Colorless oil. ¹H NMR (200 MHz, CDCl₃): δ = 7.21 (s, 1H, CH), 7.13 (s, 1H, N–H), 5.25–5.31 (N–H, 1H), 3.83 (s, 3H, CH₃), 3.30 (q, J = 6.4 Hz, 2H, CH₂), 2.85 (s, 3H, CH₃), 2.48 (t, J = 6.8 Hz, 2H, CH₂), 2.12 (s, 3H, CH₃), 1.51–1.66 (m, 4H, 2CH₂) ppm. HRMS (EI) calcd. for C₁₂H₂₀N₄O₂: m/z = 252.3139, found: 252.31285. IR (film): 3130, 3000, 2955, 2920, 2849, 1703, 1659, 1603, 1549, 1462, 1358, 1324, 1284, 1228, 1124, 1010, 970, 941, 763, 617, 550 cm⁻¹. Anal. calcd. for C₁₂H₂₀N₄O₂: C 57.12, H 7.99, N 22.21; found: C 57.23, H 7.86, N 22.32.

3,7-Dihydro-2-(5-oxohexyloxy)-3,7-dimethyl-6H-purine-6-one

Colorless oil. ¹H NMR (200 MHz, CDCl₃): δ = 7.56 (s, 1H, CH), 4.25 (m, 2H, CH₂O), 4.08 (s, 3H, CH₃), 3.79 (s, 3H, CH₃), 2.49–2.43 (m, 2H, CH₂), 2.17 (s, 3H, CH₃), 1.68–1.62 (m, 4H, 2CH₂) ppm.
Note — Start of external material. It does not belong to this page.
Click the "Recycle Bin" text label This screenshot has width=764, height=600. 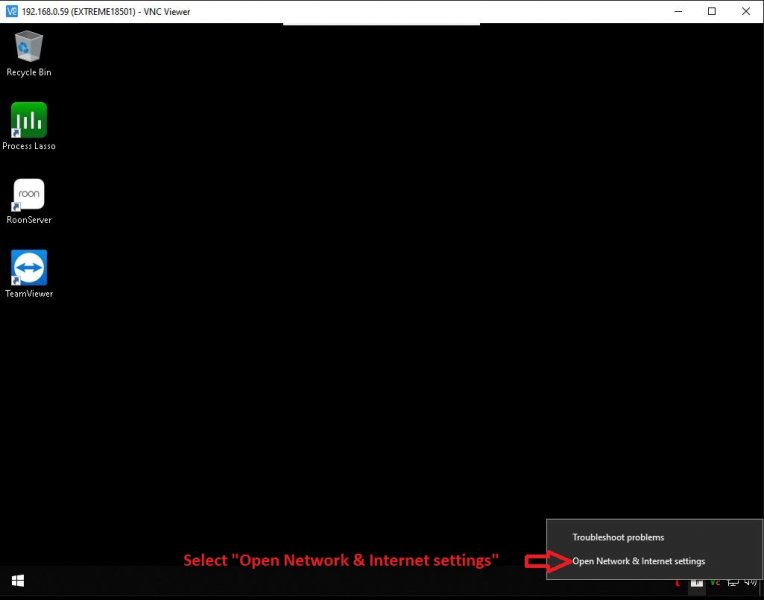[x=29, y=72]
HRMS (EI) calcd. for C₁₃H₁₈N₄O₃: m/z = 278.13789, found: 278.13826. IR (film): 3008, 2955, 2920, 2870, 2849, 1703, 1659, 1603, 1462, 1358, 1324, 1284, 1228, 1170, 1124, 941, 763, 617 cm⁻¹. Anal. calcd. for C₁₃H₁₈N₄O₃: C 56.14, H 6.52, N 20.14; found: C 56.27, H 6.45, N 20.29.